Freddie Mac Reported:
- 30 year fixed rate mortgages averaged 3.99%
- This is down from last week when it averaged 4.01%
- Last year at this time, 30 year fixed rate mortgages averaged 4.22%
- 15 year fixed rate mortgages averaged 3.17%
- This is down from last week when it averaged 3.20%
- Last year at this time, 15 year fixed rate mortgages averaged 3.27%
Check out the mortgage rate chart from Freddie Mac:
Frank Nothaft, vice president and chief economist, Freddie Mac said:
Fixed mortgage rates were slightly down as housing starts declined 2.8% in October below the upwardly revised September rate. However, building permits increased 4.8% in October after a 2.8% boost a month earlier. Lastly, industrial production slipped by 0.1% in October, below the market consensus forecast.
In case you missed it, I talked about housing starts yesterday
Average 30 year fixed rate mortgages fell 3 basis points to 4.1%
Average 15 year fixed rate mortgages fell 2 basis points to 3.3%
Average mortgage rates for a 30-year jumbo fell 2 basis points to 4.13%
The Mortgage Bankers Association Reported:
The average contract interest rate for 30 year fixed rate mortgages with conforming loan balances ($417,000 or less) decreased to 4.18% from 4.19%, with points decreasing to 0.24 from 0.26 (including the origination fee) for 80% loan-to-value ratio (LTV) loans.
The average contract interest rate for 30 year fixed rate mortgages with jumbo loan balances (greater than $417,000) decreased to 4.10% from 4.13%, with points increasing to 0.16 from 0.15 (including the origination fee) for 80% loan-to-value ratio (LTV) loans.
The average contract interest rate for 15 year fixed rate mortgages remained unchanged from 3.38%, with points increasing to 0.27 from 0.22 (including the origination fee) for 80% loan-to-value ratio (LTV) loans.
This week’s report from the MBA included an adjustment for the Veterans Day holiday.
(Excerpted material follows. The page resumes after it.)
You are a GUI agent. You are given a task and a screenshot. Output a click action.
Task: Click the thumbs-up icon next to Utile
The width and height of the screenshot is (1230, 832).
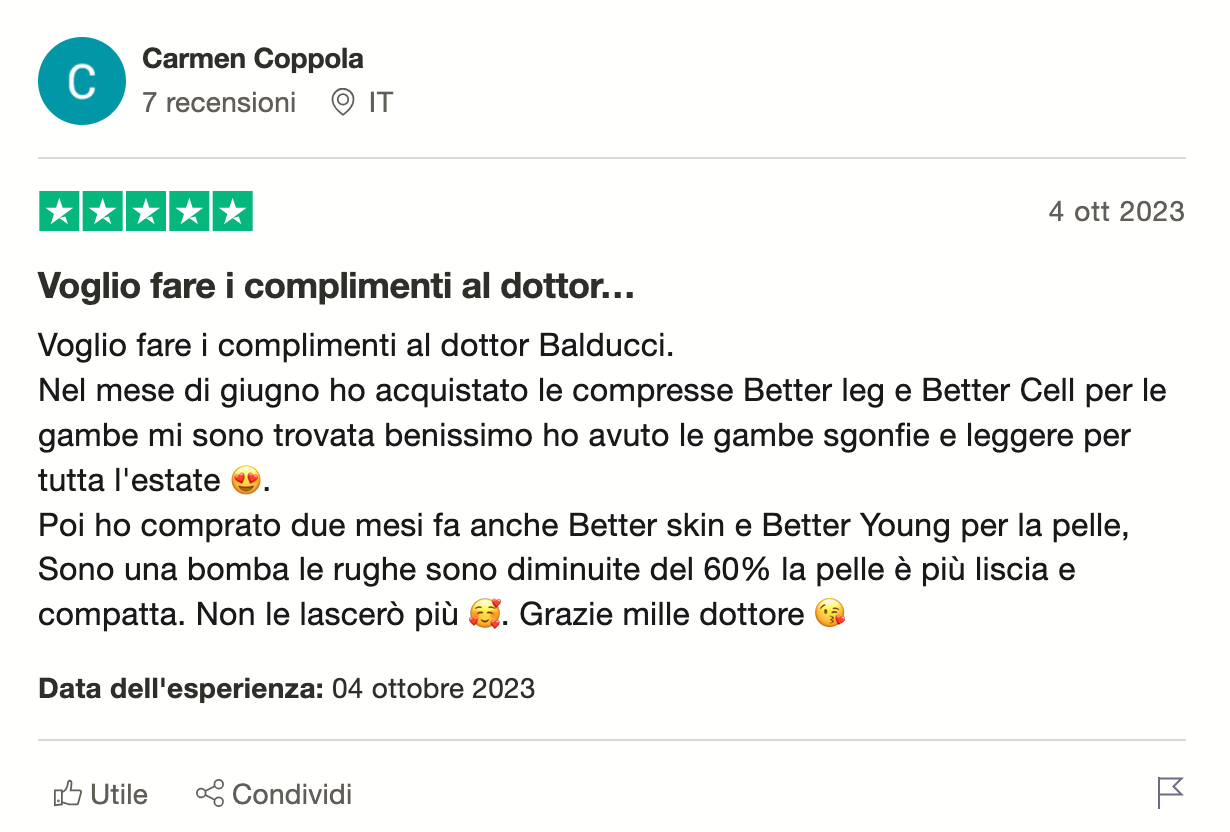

The Market Composite Index, a measure of mortgage loan application volume, increased 4.9% on a seasonally adjusted basis from one week earlier. On an unadjusted basis, the Index decreased 7% compared with the previous week.
The seasonally adjusted Purchase Index increased 12% from one week earlier to the highest level since July 2014. The unadjusted Purchase Index decreased 3% compared with the previous week and was 6% lower than the same week one year ago.
The Take Away:
In general, mortgage rates drifted lower this week. But that doesn’t mean much since rates have pretty much been bouncing around at the same level for quite some time. All it would take would be one bad piece of economic news to get mortgage rates climbing to the highest level in months!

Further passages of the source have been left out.